Please copy the listing below word for word, everything from the line containing "Save the Board Member At Large listing" down to the line containing "point(1738,52)", both of those lines included.

> INFORMATION GIVEN
+--

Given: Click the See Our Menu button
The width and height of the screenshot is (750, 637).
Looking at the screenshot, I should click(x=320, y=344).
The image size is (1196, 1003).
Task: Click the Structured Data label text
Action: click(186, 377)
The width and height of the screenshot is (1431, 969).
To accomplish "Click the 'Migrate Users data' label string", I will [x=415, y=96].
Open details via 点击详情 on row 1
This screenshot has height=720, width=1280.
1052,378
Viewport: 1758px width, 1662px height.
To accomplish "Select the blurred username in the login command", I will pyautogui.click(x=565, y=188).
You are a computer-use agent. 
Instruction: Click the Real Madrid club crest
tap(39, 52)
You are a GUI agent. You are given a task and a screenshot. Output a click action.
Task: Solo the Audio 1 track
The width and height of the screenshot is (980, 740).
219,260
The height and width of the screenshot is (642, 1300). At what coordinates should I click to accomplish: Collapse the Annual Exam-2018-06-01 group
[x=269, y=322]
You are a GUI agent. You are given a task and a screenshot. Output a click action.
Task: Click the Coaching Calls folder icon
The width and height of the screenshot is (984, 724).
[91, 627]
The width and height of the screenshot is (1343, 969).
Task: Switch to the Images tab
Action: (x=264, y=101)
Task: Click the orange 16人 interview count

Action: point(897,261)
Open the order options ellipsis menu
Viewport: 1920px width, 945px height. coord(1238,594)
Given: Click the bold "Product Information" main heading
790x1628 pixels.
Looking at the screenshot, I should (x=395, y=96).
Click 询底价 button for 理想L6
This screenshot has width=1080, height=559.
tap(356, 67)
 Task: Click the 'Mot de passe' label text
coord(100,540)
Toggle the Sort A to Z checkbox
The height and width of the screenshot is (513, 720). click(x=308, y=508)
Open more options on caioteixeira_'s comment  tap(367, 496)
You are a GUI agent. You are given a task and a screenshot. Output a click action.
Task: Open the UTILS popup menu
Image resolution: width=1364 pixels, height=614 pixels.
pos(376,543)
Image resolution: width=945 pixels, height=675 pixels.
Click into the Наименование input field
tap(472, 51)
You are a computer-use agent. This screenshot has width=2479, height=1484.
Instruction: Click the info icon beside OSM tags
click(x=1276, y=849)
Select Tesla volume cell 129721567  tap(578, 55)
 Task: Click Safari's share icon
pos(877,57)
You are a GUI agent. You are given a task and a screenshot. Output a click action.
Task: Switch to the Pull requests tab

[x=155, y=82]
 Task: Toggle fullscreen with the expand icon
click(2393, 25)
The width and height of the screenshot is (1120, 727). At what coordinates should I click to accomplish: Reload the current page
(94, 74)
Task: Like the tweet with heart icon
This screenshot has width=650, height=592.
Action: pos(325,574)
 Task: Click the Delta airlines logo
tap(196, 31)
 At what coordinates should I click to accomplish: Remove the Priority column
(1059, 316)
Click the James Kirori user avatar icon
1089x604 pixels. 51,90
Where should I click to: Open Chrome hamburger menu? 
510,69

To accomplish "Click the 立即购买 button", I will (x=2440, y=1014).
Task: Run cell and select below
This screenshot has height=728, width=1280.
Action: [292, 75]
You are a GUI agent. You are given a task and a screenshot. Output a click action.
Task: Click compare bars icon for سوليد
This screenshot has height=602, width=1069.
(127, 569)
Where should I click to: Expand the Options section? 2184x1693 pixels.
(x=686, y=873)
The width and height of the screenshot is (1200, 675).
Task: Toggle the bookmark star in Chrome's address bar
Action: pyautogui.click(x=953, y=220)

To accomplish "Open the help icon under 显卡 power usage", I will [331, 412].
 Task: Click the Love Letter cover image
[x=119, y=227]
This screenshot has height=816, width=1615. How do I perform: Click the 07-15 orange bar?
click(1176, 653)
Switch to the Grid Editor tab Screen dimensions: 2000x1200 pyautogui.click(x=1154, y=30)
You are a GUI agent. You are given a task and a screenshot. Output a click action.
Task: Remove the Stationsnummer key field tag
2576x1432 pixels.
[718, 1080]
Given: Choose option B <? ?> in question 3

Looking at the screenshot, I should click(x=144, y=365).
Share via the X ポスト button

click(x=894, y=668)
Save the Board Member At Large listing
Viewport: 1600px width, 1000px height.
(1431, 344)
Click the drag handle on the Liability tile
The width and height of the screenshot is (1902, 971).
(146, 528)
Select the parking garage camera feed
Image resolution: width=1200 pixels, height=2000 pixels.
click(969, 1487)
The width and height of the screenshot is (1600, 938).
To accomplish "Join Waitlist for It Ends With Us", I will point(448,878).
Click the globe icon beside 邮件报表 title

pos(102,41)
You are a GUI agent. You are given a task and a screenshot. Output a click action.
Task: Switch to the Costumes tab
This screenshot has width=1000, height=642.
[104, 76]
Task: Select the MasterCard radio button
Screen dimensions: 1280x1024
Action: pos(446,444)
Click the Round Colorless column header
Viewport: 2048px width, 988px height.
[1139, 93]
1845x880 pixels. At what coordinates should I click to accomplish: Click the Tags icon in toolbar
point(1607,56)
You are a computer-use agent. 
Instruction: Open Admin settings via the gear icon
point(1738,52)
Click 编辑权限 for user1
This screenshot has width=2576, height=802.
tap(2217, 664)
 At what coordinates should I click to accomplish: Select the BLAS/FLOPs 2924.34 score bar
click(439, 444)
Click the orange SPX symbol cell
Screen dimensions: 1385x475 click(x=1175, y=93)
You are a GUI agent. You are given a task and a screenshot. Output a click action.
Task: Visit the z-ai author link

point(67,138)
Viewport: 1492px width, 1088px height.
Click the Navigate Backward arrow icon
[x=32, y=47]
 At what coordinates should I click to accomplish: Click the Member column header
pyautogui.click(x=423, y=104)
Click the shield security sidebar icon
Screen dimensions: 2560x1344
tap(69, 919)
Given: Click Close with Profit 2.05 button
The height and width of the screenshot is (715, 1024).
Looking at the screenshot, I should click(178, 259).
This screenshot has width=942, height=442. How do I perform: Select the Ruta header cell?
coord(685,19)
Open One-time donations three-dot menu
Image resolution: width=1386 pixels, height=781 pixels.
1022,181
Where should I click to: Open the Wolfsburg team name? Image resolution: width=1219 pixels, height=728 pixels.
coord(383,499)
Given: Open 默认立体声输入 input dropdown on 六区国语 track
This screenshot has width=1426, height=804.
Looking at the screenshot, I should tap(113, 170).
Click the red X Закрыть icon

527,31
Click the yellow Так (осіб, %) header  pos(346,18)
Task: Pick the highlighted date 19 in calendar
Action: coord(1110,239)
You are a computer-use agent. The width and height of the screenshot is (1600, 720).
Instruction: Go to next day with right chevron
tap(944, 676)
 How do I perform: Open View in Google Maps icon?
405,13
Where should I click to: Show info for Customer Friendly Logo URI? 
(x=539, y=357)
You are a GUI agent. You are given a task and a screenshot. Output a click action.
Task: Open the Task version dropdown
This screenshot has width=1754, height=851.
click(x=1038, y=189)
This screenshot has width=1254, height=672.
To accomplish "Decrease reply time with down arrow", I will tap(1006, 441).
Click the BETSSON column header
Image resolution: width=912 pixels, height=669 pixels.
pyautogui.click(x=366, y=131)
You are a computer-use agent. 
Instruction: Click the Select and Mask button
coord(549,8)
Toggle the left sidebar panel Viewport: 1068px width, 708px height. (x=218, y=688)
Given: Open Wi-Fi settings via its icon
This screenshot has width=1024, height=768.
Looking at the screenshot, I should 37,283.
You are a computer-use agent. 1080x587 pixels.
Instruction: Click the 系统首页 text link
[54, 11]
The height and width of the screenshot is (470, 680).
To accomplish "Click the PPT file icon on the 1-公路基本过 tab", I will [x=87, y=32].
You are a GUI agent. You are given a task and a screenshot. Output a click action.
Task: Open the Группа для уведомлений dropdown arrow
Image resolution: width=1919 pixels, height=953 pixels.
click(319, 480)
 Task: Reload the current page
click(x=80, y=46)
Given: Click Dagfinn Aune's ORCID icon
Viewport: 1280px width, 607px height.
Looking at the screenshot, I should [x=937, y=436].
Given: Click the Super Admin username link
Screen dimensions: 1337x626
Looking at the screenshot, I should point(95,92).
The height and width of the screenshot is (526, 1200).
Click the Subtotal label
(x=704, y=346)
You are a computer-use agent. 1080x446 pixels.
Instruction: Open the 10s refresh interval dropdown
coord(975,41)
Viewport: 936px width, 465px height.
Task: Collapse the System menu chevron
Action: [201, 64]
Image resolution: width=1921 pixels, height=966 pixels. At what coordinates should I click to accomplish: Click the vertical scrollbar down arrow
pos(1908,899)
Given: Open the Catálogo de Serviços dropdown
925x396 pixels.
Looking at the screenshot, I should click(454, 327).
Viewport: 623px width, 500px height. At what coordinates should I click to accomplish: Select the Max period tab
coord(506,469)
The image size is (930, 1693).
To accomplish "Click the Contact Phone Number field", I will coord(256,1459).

+--

> ANSWER FOR THE TASK
Save the Board Member At Large listing
Viewport: 1600px width, 1000px height.
(1431, 344)
Click the drag handle on the Liability tile
The width and height of the screenshot is (1902, 971).
(146, 528)
Select the parking garage camera feed
Image resolution: width=1200 pixels, height=2000 pixels.
click(969, 1487)
The width and height of the screenshot is (1600, 938).
To accomplish "Join Waitlist for It Ends With Us", I will point(448,878).
Click the globe icon beside 邮件报表 title

pos(102,41)
You are a GUI agent. You are given a task and a screenshot. Output a click action.
Task: Switch to the Costumes tab
This screenshot has width=1000, height=642.
[104, 76]
Task: Select the MasterCard radio button
Screen dimensions: 1280x1024
Action: pos(446,444)
Click the Round Colorless column header
Viewport: 2048px width, 988px height.
[1139, 93]
1845x880 pixels. At what coordinates should I click to accomplish: Click the Tags icon in toolbar
point(1607,56)
You are a computer-use agent. 
Instruction: Open Admin settings via the gear icon
point(1738,52)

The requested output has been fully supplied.